Exxon countersued, alleging “Bonta and the US Proxies – the former for political gain and the latter pawns for the Foreign Interests – have engaged in a deliberate smear campaign against ExxonMobil, falsely claiming that ExxonMobil’s effective and innovative advanced recycling technology is a ‘false promise’ and ‘not based on truth.,” American Tort Reform Foundation reported.

One of the foreign interests is  IEJF, an Australian nonprofit that’s connected to an Australian mining conmpany “that competes with ExxonMobil in the low carbon solutions and energy transition markets, ATRF reported.

Skinner said the litigants in this case are attempting to significantly reduce plastic use throughout the state of California and potentially beyond.

“That’ll make your average person’s life dramatically harder, and it’ll make a lot of things a lot more expensive, and it’ll make having kids, like, brutal,” Skinner said.

Leon v. Exxon Mobil Corp.

Aside from monetary settlements, petitioners in this case also are seeking wrongful death claims against energy companies for their contributions to climate change. The case stems from a woman in Washington state who said her mother died from heat-related illness due to the exacerbated effects of climate change.

She is suing energy companies for their alleged creation of conditions over a period of decades that led to increased temperatures on the day her mother died.

Skinner told The Center Square this case is one of the more blatant examples of ideology affecting the way a litigant pursues cases.

“I think they care because a death is worth a lot of money,” Skinner said. “The climate homicide cases are one of the more far-fetched legal theories I’ve ever seen, because you’re leveling this incredibly staggering charge.”
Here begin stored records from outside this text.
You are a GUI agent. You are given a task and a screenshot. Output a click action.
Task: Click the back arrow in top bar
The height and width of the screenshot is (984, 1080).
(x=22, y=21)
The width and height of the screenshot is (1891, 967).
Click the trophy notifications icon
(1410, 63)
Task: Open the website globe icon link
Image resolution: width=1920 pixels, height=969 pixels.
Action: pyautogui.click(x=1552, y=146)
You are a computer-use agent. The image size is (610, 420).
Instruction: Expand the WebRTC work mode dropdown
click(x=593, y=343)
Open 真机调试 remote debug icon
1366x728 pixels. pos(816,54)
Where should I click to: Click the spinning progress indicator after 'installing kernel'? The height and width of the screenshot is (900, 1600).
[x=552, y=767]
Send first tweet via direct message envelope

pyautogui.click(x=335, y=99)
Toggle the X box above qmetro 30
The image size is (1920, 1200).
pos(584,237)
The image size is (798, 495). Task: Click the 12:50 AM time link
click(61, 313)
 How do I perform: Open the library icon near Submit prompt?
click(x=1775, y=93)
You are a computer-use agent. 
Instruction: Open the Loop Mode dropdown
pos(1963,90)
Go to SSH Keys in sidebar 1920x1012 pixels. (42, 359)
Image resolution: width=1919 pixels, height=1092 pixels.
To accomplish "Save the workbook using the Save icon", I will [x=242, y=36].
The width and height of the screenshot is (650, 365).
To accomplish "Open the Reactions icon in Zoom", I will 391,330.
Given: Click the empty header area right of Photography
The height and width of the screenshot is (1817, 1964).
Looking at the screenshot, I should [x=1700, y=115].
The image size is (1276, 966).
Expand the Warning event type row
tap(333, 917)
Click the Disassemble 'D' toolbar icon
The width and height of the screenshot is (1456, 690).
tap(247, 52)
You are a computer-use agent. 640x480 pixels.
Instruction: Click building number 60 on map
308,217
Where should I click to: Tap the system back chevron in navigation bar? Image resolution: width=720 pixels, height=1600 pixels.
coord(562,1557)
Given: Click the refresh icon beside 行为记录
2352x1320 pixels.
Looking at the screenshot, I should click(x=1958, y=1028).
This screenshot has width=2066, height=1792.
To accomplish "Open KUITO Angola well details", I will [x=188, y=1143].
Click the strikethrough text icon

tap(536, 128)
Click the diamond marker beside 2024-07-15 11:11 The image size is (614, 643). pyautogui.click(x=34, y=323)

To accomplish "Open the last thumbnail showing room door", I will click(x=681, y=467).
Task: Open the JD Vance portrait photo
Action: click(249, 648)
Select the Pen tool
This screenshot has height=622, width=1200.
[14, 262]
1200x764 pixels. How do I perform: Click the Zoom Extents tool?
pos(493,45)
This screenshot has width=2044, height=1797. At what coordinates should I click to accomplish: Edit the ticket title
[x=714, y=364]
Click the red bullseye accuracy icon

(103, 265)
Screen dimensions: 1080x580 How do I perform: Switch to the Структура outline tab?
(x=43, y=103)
Climate cases will continue to move through the court system, with one to be heard before the U.S. Supreme Court in early 2026.

Skinner is urging the U.S. Supreme Court and lower courts to rule in favor of energy companies across the country.

“We want the energy companies to win, not because they are perfect actors, but because the alternative is that our lives are governed day in and day out by woke trial lawyers, woke [nongovernmental organizations] and local governments,” Skinner said.